DATA EXCERPTS -
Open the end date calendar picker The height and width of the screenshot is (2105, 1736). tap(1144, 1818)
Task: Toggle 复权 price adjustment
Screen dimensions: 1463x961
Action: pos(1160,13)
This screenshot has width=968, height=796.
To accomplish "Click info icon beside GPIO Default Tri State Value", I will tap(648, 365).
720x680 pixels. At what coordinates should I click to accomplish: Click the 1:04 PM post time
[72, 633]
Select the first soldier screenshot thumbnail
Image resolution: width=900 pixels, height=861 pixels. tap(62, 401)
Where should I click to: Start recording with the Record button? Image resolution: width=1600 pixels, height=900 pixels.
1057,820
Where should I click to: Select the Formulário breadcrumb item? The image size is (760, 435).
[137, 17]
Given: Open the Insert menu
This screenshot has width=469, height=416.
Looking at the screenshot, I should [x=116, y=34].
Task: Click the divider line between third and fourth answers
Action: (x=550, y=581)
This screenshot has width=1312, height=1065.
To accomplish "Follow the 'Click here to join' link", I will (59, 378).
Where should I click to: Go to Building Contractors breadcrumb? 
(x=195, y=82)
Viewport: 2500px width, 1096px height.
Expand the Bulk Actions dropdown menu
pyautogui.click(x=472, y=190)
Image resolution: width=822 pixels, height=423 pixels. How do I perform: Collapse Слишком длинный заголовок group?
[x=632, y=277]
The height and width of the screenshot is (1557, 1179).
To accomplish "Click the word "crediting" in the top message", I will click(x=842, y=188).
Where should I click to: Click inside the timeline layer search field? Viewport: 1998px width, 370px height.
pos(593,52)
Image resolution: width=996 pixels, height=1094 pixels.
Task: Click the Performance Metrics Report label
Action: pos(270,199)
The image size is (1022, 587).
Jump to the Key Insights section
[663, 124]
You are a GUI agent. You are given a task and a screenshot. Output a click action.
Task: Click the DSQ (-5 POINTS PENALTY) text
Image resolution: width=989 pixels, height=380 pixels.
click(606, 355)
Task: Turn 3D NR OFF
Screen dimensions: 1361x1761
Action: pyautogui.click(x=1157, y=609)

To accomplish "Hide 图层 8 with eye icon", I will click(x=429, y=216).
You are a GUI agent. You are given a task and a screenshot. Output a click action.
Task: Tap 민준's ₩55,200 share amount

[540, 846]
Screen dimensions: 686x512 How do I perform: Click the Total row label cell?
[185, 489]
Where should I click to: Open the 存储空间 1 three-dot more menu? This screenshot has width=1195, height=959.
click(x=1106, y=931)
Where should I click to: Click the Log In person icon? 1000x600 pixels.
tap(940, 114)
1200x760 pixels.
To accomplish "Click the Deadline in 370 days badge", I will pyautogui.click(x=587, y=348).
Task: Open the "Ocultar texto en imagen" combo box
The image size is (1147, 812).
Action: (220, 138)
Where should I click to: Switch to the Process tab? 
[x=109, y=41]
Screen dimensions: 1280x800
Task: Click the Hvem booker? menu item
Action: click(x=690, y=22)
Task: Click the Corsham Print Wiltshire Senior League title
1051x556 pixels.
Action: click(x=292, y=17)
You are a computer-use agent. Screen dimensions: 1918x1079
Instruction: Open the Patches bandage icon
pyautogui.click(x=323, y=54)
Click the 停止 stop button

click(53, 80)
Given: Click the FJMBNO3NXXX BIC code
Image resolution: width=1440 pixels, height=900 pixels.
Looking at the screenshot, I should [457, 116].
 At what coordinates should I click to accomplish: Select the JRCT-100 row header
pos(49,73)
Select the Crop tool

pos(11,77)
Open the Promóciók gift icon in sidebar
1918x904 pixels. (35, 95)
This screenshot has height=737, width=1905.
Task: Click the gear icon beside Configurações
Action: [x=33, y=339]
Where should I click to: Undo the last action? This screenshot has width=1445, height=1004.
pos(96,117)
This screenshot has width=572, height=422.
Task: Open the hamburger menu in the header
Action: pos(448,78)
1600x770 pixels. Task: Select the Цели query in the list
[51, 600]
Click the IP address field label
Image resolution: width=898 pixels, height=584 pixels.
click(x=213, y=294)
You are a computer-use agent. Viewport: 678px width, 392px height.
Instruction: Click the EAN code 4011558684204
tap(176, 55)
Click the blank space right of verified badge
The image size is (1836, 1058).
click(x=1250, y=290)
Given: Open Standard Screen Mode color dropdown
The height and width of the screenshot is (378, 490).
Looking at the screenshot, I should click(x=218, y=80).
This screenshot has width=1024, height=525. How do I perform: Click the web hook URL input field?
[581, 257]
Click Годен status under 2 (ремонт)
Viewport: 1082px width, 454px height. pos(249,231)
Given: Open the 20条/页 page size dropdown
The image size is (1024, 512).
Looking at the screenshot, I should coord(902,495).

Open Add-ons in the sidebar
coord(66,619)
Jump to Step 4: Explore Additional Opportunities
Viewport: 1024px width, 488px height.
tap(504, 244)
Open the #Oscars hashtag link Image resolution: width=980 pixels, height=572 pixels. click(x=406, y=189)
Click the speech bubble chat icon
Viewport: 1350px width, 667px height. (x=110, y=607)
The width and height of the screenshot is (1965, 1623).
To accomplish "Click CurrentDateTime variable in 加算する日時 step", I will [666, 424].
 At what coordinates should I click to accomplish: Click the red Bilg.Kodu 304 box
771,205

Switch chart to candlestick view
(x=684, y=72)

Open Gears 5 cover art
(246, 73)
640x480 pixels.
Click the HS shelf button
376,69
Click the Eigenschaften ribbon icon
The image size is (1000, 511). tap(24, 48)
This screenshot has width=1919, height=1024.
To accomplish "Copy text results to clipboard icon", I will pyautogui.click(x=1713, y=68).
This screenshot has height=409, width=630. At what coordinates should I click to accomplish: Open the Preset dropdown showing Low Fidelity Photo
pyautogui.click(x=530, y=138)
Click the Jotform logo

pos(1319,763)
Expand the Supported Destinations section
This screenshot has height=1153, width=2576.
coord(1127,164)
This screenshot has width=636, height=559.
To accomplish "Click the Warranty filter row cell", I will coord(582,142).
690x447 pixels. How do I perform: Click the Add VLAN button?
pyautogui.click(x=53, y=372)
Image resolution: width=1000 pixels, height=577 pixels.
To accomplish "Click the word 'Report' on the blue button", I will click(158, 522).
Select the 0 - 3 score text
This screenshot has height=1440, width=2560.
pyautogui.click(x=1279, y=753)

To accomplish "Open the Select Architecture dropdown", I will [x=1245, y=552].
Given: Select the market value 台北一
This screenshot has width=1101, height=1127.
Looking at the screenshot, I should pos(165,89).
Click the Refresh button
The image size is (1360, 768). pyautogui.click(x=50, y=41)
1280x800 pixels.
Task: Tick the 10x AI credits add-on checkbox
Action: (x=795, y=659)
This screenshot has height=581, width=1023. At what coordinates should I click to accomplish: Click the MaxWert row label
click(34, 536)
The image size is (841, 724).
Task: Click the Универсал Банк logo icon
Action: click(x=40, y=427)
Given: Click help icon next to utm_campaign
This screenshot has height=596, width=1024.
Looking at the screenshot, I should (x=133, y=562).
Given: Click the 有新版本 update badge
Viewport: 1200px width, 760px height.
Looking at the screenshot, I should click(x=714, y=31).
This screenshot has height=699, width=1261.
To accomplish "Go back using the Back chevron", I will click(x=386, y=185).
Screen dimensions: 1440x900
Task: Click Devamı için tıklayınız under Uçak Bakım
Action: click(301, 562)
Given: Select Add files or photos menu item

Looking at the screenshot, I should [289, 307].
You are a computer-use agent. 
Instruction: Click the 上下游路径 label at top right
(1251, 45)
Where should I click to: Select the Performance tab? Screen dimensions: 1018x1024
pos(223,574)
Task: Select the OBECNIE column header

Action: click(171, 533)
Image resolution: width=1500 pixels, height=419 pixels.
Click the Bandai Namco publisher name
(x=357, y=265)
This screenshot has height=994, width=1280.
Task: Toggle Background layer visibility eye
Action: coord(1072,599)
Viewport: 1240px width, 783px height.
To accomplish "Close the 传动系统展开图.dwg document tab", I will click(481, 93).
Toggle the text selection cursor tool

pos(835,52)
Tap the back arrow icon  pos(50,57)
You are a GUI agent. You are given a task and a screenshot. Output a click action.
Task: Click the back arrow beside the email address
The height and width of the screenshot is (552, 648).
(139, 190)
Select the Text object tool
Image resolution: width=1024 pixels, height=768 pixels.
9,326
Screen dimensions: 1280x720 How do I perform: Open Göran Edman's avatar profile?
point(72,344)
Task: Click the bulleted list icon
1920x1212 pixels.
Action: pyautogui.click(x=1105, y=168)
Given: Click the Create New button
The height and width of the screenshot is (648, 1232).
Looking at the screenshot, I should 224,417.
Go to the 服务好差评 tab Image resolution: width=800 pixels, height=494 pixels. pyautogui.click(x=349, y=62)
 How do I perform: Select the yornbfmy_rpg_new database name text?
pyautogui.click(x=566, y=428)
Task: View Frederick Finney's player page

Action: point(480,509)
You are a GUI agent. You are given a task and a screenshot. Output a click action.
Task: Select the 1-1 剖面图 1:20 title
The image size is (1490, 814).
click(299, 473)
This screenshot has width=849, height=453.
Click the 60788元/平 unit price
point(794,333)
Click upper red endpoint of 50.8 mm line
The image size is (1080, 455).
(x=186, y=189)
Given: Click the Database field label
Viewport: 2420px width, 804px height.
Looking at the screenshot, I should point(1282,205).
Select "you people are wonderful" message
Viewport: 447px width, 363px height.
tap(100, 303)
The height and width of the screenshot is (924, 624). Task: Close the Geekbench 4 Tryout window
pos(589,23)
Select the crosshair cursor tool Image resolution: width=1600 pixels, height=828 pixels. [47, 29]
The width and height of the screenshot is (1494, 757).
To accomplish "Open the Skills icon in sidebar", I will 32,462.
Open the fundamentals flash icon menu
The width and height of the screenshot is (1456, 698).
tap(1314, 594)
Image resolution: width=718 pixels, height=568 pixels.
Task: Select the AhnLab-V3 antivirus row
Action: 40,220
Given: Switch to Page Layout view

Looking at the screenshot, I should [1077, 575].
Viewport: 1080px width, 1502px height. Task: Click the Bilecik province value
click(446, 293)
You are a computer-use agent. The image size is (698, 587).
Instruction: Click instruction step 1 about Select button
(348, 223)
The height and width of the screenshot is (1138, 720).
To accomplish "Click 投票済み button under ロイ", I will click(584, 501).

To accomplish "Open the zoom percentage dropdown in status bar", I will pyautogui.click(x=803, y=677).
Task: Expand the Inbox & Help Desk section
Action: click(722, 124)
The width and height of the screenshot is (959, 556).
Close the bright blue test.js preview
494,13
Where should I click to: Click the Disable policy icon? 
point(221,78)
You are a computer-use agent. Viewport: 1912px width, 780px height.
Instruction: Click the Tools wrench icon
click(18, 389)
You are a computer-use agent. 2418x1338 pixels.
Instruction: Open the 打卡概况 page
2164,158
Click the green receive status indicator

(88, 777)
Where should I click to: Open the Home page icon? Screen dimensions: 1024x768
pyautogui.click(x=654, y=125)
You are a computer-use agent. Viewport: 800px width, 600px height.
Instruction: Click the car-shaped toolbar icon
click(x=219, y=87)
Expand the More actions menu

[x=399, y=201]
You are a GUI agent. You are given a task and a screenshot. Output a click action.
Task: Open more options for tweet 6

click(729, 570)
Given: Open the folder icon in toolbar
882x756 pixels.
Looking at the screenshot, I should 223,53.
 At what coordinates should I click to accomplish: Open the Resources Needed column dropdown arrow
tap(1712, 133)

WORK ORDER -
Beginning with the first line of the entries, repeat each line exactly until you have reproduced the one containing "Given: Open the Insert menu", and add nothing further.

WRITTEN RESPONSE -
Open the end date calendar picker The height and width of the screenshot is (2105, 1736). tap(1144, 1818)
Task: Toggle 复权 price adjustment
Screen dimensions: 1463x961
Action: pos(1160,13)
This screenshot has width=968, height=796.
To accomplish "Click info icon beside GPIO Default Tri State Value", I will tap(648, 365).
720x680 pixels. At what coordinates should I click to accomplish: Click the 1:04 PM post time
[72, 633]
Select the first soldier screenshot thumbnail
Image resolution: width=900 pixels, height=861 pixels. tap(62, 401)
Where should I click to: Start recording with the Record button? Image resolution: width=1600 pixels, height=900 pixels.
1057,820
Where should I click to: Select the Formulário breadcrumb item? The image size is (760, 435).
[137, 17]
Given: Open the Insert menu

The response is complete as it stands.